Segment Start: EXERCISE MATERIAL
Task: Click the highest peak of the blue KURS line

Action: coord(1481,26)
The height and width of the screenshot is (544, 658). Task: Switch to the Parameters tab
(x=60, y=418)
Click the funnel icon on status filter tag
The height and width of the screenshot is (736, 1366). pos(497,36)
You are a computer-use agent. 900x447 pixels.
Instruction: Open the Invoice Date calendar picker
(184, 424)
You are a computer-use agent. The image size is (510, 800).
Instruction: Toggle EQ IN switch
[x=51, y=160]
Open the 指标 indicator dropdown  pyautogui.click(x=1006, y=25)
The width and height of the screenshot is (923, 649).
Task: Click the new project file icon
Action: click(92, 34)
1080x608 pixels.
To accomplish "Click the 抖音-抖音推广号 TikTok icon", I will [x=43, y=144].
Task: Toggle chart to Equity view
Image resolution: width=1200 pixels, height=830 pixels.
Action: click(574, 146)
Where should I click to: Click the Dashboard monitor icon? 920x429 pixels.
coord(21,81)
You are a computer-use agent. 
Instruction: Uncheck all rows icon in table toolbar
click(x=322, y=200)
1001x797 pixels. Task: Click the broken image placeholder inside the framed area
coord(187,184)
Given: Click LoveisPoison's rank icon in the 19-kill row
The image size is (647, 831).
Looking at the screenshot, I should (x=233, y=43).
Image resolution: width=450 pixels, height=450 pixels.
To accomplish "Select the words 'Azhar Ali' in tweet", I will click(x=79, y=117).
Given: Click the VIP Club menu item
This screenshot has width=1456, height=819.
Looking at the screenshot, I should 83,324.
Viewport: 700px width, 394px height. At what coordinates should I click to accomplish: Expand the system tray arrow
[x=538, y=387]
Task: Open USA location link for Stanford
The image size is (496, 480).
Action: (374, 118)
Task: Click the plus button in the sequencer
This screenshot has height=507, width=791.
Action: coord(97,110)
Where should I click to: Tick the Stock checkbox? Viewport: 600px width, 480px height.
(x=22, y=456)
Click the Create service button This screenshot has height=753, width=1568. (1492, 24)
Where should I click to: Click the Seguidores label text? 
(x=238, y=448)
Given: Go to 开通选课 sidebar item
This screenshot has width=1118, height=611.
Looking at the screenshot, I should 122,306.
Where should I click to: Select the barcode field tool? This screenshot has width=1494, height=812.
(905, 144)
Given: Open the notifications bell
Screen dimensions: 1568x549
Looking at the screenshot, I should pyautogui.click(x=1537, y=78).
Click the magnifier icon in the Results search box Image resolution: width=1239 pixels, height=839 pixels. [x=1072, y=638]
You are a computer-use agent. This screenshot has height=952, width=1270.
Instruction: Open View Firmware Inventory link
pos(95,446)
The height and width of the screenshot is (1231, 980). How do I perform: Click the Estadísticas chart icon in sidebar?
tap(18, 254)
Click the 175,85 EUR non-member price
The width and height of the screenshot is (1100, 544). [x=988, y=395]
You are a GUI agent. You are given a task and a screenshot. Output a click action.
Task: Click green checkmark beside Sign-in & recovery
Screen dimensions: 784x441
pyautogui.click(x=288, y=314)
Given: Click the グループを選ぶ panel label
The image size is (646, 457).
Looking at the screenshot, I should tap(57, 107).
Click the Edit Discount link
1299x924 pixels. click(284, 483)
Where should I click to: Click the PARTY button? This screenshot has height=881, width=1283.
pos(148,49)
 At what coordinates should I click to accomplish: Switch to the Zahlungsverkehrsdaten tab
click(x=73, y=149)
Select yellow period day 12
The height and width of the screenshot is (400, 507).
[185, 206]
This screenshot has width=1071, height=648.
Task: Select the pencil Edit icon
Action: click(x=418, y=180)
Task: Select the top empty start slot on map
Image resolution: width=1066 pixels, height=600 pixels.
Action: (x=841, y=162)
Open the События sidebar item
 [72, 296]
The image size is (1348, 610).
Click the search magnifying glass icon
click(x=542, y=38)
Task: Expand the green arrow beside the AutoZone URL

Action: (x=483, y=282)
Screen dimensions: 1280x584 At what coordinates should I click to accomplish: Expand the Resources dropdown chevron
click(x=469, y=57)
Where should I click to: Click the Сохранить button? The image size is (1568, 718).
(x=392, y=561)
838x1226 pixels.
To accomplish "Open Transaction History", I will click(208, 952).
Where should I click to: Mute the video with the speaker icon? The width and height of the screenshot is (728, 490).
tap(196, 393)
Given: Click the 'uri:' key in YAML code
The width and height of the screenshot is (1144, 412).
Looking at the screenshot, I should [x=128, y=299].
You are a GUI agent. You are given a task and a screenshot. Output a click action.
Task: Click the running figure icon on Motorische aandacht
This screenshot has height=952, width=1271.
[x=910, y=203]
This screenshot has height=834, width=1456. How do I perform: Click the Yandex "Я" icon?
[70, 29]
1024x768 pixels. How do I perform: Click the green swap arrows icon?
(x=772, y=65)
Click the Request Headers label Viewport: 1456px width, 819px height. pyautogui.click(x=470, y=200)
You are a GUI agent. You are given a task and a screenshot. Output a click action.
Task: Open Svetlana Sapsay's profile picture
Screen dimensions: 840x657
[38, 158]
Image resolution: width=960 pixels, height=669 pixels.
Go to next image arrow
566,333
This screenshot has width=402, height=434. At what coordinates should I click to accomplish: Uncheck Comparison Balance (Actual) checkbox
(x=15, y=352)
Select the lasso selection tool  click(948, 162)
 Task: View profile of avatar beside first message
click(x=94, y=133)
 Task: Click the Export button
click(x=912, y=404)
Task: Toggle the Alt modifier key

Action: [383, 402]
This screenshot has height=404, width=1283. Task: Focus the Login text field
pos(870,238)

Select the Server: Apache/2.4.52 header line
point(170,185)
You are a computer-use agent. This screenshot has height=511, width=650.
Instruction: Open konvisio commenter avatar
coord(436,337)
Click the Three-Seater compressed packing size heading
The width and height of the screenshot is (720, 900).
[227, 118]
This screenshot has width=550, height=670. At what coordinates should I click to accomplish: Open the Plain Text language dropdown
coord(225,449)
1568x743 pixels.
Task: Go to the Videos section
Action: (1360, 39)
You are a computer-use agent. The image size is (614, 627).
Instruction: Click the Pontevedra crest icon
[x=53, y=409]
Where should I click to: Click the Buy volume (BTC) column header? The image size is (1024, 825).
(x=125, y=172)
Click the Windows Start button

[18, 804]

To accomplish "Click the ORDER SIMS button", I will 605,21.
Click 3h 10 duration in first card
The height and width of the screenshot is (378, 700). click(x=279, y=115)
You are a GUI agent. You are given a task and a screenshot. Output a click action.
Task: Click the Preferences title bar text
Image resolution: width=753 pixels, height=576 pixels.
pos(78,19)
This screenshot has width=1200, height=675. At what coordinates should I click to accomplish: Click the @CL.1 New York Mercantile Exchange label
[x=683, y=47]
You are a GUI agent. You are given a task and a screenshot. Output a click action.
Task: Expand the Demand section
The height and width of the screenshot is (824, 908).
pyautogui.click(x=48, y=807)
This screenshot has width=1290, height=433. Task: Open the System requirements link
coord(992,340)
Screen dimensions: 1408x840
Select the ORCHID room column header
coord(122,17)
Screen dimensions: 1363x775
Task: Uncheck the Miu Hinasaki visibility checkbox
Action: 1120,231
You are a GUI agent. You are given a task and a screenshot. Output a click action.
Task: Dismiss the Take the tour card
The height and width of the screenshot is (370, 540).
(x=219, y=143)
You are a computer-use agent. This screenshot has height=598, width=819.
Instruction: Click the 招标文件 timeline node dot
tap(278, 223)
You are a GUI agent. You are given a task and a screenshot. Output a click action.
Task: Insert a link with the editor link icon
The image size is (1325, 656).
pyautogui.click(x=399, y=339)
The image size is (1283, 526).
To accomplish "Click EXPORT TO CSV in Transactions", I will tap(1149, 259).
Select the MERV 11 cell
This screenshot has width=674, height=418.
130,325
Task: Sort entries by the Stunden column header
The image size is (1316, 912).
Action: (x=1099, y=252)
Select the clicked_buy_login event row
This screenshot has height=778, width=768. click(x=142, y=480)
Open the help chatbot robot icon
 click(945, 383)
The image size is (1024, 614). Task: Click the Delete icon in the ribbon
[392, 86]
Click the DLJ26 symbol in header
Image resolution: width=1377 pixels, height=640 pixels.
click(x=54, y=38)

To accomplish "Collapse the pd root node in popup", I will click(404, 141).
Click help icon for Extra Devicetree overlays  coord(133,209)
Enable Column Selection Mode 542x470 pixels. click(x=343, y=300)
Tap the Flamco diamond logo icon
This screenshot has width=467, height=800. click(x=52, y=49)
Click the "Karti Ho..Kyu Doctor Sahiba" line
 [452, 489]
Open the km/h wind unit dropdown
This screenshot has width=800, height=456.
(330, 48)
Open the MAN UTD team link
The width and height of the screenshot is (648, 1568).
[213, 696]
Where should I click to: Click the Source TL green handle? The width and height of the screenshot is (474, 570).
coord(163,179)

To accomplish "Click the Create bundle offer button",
Segment End: EXERCISE MATERIAL
Report the number of lines in the records above that include "computer", leaving out any other words.

7